● What is expected
Pull out every line of the material below that contains the word "Switch", matching its case exactly.

● Data entries

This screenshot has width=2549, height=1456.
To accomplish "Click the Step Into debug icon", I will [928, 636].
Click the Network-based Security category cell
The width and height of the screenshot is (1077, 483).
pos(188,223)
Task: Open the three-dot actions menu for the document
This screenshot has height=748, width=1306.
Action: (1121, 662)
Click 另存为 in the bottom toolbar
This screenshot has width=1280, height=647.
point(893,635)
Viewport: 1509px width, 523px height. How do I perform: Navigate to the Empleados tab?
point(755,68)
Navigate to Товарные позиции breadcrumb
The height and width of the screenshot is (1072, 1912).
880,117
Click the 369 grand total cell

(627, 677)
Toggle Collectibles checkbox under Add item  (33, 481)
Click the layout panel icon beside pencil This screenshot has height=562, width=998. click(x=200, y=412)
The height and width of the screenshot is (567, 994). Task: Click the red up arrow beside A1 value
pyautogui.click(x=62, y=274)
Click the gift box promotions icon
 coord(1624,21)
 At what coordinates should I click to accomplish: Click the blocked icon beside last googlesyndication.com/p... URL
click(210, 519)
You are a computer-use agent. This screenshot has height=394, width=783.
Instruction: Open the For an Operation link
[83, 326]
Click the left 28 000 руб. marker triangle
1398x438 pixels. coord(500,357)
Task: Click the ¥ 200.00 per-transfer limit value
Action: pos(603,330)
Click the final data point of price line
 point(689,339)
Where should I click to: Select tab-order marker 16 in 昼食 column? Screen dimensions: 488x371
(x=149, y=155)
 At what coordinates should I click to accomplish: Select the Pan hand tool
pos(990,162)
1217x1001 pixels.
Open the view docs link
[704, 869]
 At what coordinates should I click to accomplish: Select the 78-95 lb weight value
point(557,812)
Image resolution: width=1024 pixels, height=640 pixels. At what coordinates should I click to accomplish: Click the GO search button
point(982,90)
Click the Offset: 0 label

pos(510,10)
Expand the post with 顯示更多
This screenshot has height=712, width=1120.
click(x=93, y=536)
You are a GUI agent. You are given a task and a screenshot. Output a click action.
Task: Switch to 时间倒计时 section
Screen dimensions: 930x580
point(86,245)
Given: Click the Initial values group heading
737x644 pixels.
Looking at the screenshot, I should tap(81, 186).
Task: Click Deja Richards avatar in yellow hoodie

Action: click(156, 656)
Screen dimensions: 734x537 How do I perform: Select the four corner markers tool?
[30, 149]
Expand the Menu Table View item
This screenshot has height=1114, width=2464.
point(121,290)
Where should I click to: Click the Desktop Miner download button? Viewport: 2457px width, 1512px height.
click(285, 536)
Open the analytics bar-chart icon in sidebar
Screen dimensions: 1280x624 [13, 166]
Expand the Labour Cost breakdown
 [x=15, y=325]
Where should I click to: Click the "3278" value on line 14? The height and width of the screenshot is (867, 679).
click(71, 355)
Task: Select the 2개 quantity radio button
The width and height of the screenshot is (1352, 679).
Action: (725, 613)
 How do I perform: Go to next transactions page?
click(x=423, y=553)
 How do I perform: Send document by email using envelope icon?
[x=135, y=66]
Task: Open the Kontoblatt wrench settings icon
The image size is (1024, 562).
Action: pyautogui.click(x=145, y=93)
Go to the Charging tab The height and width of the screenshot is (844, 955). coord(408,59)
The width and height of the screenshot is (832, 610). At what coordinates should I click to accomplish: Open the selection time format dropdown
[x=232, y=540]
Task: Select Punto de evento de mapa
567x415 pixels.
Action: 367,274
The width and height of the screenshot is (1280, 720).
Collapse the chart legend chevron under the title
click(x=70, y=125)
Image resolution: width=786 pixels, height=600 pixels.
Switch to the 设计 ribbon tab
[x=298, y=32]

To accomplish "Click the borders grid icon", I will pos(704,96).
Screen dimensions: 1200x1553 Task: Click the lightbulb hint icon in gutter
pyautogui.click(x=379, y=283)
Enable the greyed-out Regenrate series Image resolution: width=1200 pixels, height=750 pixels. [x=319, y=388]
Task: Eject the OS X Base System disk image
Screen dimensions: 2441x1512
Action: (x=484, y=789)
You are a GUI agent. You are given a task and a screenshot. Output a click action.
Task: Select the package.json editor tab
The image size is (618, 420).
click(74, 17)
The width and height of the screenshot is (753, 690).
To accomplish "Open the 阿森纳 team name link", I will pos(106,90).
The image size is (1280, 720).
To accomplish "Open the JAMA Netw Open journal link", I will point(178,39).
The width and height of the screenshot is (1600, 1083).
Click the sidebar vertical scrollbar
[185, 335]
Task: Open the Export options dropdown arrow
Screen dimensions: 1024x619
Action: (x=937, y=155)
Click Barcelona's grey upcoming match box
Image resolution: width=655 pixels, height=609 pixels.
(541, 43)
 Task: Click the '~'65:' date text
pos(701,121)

● Exercise response
Task: Switch to 时间倒计时 section
Switch to the 设计 ribbon tab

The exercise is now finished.